--- START OF LISTING ---

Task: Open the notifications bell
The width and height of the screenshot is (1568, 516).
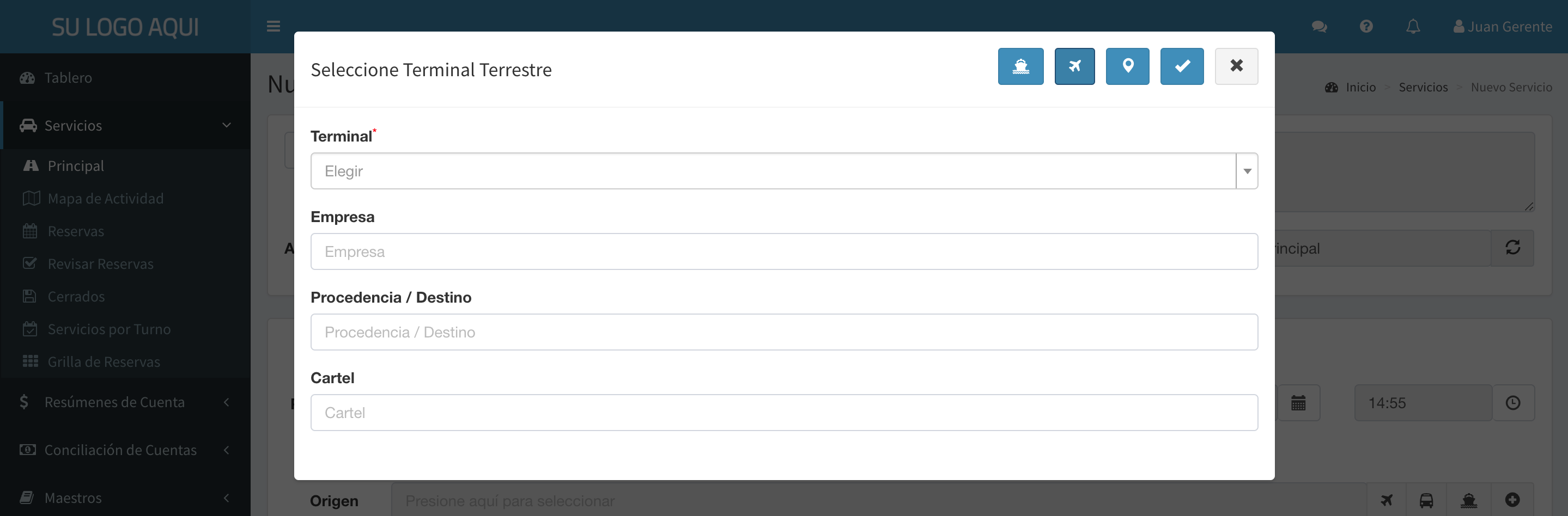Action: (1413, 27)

--- END OF LISTING ---
--- START OF LISTING ---

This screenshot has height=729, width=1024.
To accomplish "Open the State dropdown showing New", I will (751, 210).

--- END OF LISTING ---
--- START OF LISTING ---

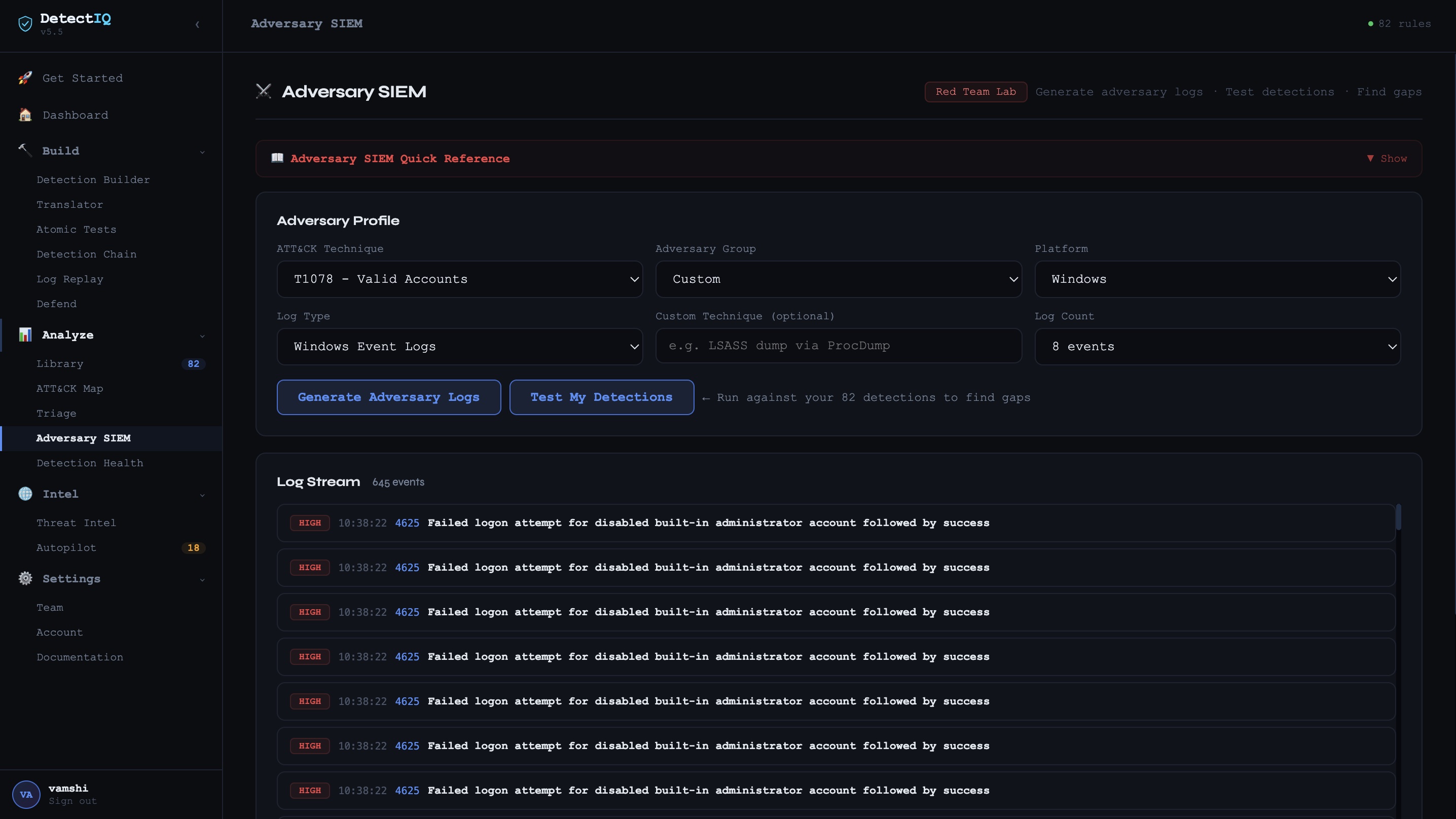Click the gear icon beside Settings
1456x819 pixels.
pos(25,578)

--- END OF LISTING ---

■ **REQUEST**: How many lines in the entries above contain the word "screenshot"? Reply with the number only.

■ **TASK SOLUTION**: 2